## Saved data entries
# # # #

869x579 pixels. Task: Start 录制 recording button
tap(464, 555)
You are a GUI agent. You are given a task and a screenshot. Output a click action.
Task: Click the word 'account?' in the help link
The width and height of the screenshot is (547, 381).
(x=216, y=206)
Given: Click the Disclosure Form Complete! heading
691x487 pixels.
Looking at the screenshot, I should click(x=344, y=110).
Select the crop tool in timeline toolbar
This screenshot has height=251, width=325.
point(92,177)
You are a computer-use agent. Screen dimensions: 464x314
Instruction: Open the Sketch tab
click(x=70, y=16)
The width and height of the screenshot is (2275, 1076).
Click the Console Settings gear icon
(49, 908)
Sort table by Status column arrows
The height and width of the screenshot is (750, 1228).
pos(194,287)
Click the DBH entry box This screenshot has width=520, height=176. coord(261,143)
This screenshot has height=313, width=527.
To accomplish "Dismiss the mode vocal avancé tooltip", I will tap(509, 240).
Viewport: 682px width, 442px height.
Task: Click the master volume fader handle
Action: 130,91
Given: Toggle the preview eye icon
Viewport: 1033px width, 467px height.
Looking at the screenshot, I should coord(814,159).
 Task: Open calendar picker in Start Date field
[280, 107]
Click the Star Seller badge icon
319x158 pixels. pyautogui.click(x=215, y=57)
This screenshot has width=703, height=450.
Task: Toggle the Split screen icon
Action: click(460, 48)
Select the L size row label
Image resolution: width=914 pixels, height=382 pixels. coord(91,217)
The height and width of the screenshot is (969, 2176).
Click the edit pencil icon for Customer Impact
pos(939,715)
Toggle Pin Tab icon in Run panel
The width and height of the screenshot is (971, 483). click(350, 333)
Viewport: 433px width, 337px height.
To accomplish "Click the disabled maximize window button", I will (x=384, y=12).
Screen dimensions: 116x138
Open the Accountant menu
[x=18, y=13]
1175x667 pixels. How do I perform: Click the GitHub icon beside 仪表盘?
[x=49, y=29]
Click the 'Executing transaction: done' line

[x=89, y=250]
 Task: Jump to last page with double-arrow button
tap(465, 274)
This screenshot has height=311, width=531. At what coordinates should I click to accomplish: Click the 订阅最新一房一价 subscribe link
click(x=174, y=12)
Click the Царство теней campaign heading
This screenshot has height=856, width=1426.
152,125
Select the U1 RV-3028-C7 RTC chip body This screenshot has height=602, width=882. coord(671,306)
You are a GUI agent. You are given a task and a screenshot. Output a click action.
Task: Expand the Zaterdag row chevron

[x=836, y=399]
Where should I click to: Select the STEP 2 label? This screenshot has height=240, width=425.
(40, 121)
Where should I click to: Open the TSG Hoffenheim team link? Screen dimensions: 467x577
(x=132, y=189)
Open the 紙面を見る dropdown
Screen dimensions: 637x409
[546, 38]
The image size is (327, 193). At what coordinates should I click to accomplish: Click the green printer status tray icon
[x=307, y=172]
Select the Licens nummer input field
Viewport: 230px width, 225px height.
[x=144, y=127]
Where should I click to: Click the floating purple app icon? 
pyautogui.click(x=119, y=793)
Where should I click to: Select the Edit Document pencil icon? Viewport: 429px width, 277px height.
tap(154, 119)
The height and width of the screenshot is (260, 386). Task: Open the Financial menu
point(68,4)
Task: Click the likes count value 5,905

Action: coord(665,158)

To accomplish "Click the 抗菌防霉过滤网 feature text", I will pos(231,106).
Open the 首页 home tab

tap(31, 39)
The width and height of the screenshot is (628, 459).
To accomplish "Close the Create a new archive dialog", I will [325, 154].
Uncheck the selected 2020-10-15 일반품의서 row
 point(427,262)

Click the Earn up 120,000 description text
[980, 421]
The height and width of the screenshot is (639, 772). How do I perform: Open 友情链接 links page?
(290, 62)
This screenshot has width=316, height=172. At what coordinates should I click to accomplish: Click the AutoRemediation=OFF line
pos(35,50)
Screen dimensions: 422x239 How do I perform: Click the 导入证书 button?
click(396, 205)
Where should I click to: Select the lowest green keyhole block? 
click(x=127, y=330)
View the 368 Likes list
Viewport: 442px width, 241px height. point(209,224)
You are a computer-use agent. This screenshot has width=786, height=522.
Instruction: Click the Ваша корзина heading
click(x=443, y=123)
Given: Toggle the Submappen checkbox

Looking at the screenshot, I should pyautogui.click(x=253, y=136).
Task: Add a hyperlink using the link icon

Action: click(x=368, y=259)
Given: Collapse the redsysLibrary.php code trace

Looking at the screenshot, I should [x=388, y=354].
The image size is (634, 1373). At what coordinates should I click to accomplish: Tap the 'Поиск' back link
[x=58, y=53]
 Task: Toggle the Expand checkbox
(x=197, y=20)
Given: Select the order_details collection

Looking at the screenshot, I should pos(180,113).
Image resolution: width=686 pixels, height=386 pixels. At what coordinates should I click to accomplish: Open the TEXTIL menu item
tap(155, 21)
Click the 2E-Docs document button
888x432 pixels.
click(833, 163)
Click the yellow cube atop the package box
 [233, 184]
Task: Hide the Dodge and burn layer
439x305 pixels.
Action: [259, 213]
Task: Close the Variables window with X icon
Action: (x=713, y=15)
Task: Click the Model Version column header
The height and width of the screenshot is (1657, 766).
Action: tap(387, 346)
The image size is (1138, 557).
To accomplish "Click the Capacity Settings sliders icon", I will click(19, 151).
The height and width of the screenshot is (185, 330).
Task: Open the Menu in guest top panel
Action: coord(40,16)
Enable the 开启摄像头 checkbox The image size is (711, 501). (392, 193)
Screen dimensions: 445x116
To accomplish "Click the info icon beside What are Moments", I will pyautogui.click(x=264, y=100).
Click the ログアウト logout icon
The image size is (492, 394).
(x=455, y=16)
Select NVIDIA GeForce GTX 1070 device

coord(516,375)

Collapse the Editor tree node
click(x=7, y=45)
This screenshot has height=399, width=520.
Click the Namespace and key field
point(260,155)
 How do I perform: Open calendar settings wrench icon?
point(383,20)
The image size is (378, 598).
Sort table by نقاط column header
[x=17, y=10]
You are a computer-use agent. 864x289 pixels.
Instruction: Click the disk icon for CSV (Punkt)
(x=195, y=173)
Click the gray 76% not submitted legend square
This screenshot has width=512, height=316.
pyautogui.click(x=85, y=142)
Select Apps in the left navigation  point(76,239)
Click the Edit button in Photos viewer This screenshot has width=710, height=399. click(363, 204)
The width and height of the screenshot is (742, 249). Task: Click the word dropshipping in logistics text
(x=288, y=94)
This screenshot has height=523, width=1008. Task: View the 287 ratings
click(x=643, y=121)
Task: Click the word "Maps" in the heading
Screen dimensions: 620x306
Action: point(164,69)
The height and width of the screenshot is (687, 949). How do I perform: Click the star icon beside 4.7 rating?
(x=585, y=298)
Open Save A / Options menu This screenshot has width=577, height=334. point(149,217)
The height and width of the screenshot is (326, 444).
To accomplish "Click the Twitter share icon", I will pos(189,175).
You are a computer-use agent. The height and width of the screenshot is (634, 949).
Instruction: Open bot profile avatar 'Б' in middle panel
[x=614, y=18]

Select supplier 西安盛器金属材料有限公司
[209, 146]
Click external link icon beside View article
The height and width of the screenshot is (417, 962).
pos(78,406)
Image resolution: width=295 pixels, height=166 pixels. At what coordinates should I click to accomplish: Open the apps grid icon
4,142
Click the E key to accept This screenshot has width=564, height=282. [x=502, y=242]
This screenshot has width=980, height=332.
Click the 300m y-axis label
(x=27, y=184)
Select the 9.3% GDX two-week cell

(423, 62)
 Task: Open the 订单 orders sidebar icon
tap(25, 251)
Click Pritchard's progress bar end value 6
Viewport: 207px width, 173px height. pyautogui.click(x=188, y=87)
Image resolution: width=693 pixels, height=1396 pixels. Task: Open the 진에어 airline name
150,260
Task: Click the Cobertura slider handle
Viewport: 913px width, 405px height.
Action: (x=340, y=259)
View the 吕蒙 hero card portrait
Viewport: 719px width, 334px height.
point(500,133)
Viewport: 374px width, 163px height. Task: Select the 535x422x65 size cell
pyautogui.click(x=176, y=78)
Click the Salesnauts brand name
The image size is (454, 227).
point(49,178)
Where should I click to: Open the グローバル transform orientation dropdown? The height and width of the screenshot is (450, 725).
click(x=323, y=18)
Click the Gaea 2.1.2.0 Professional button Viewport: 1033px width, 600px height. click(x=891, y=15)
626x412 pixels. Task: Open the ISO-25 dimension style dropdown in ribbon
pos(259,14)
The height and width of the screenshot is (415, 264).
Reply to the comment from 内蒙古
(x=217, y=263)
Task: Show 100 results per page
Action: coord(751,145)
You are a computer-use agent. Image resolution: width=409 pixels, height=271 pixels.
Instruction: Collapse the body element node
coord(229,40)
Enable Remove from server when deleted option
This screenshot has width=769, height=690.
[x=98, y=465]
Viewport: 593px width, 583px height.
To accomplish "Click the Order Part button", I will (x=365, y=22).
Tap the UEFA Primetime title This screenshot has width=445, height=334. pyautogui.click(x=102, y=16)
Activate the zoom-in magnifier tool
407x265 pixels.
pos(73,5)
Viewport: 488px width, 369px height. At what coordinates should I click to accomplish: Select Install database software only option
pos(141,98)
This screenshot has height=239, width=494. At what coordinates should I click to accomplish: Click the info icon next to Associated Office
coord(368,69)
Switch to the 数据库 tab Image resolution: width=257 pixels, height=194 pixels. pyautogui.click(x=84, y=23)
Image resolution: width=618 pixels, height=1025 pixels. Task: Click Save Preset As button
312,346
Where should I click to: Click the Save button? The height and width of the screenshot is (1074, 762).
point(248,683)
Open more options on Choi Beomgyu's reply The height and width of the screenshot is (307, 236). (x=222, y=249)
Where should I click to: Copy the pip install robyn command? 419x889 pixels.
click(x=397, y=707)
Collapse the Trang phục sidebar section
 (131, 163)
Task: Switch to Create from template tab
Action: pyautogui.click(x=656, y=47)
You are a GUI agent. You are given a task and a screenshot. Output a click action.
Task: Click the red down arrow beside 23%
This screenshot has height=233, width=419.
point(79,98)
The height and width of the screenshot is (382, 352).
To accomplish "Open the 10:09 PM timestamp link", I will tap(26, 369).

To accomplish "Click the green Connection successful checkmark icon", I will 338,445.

# # # #

## EXERCISE
Going through the records above, count the lines that hold the string "Enable" and give only the total.

## REPLY TO THE TASK
2